If we're truthful, most townies have not been very sympathetic to the farmers' plight. We have never understood the nasty, distasteful business of producing meat, our main concern being that we can buy it cheaply at our local supermarket.

When there is a crisis, it has been too easy to blame the "greedy" farmers, whose intensive food production practices have created a climate where disease and sickness thrive. We encouraged them to leap on the efficiency treadmill, yet we are shocked when they try to cut corners.

The farmers' calls for more subsidies have too often been met with a compassionless urban response: "If the industry is uneconomic, can't we import more cheaply from abroad? After all, that's what happened to the miners."

But now, as foot-and-mouth disease continues to spread, our farming industry, already reeling from the effects of BSE and falling food prices, really does appear to be on its knees.

And we all must share the blame. We want our food to be cheap, and now we are paying the true price. Does it really surprise us that it's not such a bargain after all?

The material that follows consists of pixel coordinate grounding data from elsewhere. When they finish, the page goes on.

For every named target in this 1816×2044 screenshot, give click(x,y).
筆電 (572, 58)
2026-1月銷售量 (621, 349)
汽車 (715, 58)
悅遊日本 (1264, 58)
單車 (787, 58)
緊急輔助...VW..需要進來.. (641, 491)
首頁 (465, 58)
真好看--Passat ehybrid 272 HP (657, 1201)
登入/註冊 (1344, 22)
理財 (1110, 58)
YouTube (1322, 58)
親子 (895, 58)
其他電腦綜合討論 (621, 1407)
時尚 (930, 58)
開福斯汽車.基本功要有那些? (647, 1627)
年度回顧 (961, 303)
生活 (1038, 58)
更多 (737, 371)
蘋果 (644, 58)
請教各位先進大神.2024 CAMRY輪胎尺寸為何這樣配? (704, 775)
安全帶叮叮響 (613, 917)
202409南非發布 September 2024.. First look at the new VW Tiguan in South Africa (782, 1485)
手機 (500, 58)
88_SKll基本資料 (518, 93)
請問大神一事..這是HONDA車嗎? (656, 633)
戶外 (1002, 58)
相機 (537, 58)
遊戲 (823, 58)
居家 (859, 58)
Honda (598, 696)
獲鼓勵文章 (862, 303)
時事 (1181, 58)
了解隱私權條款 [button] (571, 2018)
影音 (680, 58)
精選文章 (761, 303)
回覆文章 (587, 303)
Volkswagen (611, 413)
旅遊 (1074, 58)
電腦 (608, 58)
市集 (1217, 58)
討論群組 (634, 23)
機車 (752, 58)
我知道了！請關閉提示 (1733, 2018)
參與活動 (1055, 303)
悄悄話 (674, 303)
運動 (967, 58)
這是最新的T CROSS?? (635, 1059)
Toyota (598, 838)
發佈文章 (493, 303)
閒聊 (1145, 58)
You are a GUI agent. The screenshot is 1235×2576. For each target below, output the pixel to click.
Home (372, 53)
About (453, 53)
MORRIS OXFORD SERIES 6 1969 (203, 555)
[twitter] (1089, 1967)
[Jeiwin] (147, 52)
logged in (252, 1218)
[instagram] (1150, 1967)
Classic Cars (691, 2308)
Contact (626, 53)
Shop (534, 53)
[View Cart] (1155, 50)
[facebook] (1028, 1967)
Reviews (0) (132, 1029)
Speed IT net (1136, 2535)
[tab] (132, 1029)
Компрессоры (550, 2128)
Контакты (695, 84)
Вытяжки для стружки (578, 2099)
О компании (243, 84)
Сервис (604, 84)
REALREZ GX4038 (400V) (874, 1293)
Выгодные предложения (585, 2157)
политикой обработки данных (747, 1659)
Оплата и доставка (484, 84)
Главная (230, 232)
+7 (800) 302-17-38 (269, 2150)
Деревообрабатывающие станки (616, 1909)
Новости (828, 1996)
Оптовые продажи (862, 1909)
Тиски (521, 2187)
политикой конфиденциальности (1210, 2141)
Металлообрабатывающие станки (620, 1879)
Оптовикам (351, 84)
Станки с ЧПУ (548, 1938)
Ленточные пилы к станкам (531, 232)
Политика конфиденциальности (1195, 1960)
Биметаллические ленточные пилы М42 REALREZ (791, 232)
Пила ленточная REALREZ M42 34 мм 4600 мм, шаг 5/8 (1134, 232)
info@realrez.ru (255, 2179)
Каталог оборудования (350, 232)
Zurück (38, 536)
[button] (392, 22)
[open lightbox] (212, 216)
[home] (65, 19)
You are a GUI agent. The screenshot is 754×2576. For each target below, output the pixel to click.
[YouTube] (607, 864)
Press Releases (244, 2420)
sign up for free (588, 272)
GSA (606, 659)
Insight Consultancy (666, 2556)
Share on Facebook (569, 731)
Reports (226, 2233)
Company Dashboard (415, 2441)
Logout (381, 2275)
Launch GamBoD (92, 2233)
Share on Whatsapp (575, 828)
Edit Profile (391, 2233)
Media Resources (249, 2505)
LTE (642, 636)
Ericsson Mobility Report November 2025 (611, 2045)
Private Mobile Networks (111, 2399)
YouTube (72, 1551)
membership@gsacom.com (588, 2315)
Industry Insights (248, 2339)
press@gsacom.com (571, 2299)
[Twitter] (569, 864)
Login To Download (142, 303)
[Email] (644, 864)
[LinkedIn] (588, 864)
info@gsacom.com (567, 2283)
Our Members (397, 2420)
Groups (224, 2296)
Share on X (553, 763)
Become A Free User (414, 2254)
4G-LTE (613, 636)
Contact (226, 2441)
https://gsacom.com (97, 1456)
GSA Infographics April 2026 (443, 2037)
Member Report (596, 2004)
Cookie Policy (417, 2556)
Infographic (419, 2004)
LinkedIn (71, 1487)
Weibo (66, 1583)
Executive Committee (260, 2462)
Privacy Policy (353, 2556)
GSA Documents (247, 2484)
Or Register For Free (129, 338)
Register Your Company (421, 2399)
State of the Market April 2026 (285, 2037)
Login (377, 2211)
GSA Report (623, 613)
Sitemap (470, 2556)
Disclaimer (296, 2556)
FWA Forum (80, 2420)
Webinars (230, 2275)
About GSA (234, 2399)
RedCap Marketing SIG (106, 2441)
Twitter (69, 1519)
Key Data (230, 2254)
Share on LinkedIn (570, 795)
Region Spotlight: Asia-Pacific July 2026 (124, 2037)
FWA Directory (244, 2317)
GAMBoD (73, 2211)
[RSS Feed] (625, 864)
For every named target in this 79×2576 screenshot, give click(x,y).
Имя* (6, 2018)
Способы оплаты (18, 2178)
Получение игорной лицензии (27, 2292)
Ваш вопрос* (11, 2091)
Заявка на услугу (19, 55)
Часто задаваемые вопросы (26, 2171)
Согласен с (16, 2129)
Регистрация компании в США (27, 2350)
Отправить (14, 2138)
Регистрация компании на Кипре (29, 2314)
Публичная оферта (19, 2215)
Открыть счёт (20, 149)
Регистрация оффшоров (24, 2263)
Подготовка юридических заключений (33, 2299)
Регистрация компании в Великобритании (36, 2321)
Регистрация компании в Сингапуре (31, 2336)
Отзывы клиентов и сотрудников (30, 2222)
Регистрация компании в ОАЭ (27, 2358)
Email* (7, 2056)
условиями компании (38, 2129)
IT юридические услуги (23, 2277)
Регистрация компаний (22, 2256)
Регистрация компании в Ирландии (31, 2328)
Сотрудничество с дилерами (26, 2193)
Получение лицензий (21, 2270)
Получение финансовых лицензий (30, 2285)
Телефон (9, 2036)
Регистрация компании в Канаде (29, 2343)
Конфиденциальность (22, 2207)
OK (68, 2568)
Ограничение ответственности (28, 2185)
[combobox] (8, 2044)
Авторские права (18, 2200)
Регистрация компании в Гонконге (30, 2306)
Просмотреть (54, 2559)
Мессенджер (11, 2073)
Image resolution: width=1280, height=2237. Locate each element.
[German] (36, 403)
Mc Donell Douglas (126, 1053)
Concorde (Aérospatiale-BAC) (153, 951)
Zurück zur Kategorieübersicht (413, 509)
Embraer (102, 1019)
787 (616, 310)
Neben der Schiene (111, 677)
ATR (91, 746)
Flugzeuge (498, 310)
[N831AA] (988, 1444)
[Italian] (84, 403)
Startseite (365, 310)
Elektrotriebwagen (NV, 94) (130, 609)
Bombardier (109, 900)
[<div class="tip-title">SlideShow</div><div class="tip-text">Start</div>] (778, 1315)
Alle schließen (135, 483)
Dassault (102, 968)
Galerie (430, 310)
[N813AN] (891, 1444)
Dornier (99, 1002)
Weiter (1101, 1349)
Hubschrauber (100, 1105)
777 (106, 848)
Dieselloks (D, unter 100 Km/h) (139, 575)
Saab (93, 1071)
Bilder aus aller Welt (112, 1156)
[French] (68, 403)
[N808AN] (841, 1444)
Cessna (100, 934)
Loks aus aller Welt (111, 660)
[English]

We can't afford to remain indifferent to how food gets to our plates. We have to look beyond the plastic shrink-wrapped meats in polystyrene trays stacked up cheaply at the supermarket. For, if we are not prepared to pay a proper price for healthy food, humanely produced in a countryside where animals are reared naturally, fed on local food and butchered locally, farming's long-term future is bleak.

And we could all be destined to live in a land covered in giant plastic hamsters.

BILLY Elliot star Jamie Bell said at the Bafta awards he found it difficult coping with fame. And for a while, the fresh-faced North-East schoolboy did seem ill at ease with his new-found celebrity status. When he was pictured with stars like Tom Hanks, Russell Crowe and Goldie Hawn, he looked overwhelmed. But then he was pictured this week leaving a West End celebrity haunt with a blonde in tow, swearing and making a rude gesture at photographers. The lad's a natural.

businessmen have demanded a refund after TV and radio presenter Nicholas Parsons flopped as guest speaker at their annual dinner. They complained his jokes weren't funny. But what did they expect? Didn't any of them ever watch his wonderfully cheesy Sale of the Century? Haven't they ever listened to the host of Just A Minute playing it typically straight on Radio 4? Leicester Chamber of Commerce paid £4,000 to be entertained by Parsons. It looks like the joke's on them.

HOLLYWOOD actor Keanu Reeves says he believes many women enjoy being hit and that violence can be a sexual turn-on. He was speaking at the premiere of his latest film, which he attended with his mother as he revealed he hasn't had a girlfriend for five years. Now, why doesn't that surprise me?

EVERYONE is, quite rightly, thrilled for actor David Jason, who is, this week, celebrating the birth of his first child. But, although he is 61, all of newspapers seem to have forgotten the scorn they recently heaped on a fifty-something mother expecting twins. How come grey-haired Jason has been described as "top of the pops" while the older mum has been made to feel lowest of the low?